🤖 AI Summary
This work addresses state estimation for discrete-time nonlinear stochastic systems with finite-dimensional states and infinite-dimensional measurements—such as image fields—arising in visual localization and tracking. Conventional methods struggle to rigorously model the relationship between image gradients and the Jacobian of the observation function with respect to the state. To overcome this, we propose an extended Kalman filter (EKF) grounded in infinite-dimensional random field modeling. Crucially, we establish, for the first time from a systems-theoretic perspective, that image gradients correspond precisely to the Fréchet derivative of the observation functional with respect to the state—thereby providing a rigorous mathematical foundation for gradient-based visual state estimation. Evaluated on monocular visual-inertial navigation for unmanned aerial vehicles, our approach reduces root-mean-square error by an order of magnitude compared to VINS-MONO, demonstrating substantial improvements in both estimation accuracy and robustness.
📝 Abstract
This article examines state estimation in discrete-time nonlinear stochastic systems with finite-dimensional states and infinite-dimensional measurements, motivated by real-world applications such as vision-based localization and tracking.
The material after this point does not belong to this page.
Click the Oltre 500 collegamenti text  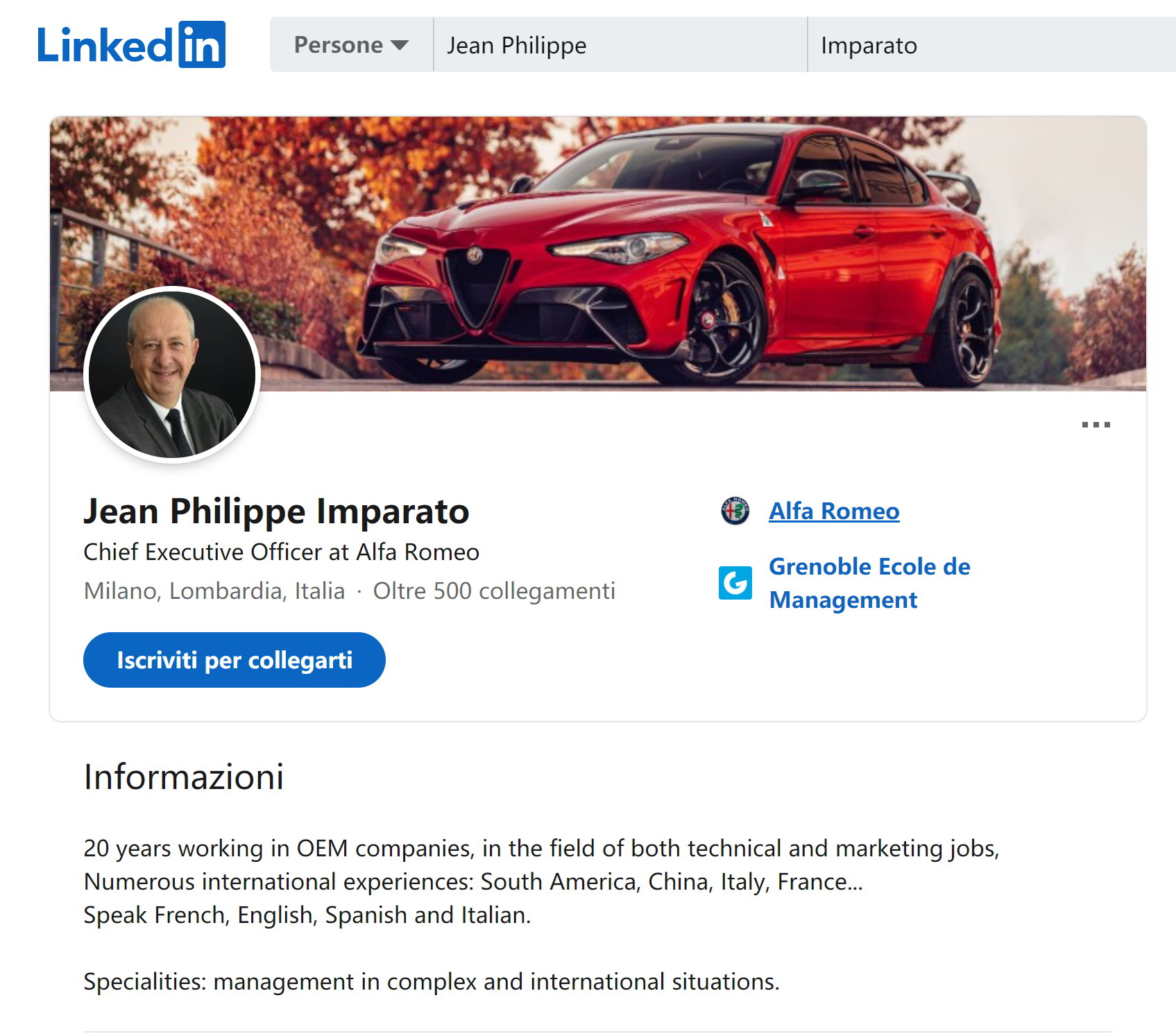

We develop an extended Kalman filter (EKF) for real-time state estimation, with the measurement noise modeled as an infinite-dimensional random field. When applied to vision-based state estimation, the measurement Jacobians required to implement the EKF are shown to correspond to image gradients. This result provides a novel system-theoretic justification for the use of image gradients as features for vision-based state estimation, contrasting with their (often heuristic) introduction in many computer-vision pipelines. We demonstrate the practical utility of the EKF on a public real-world dataset involving the localization of an aerial drone using video from a downward-facing monocular camera. The EKF is shown to outperform VINS-MONO, an established visual-inertial odometry algorithm, in some cases achieving mean squared error reductions of up to an order of magnitude.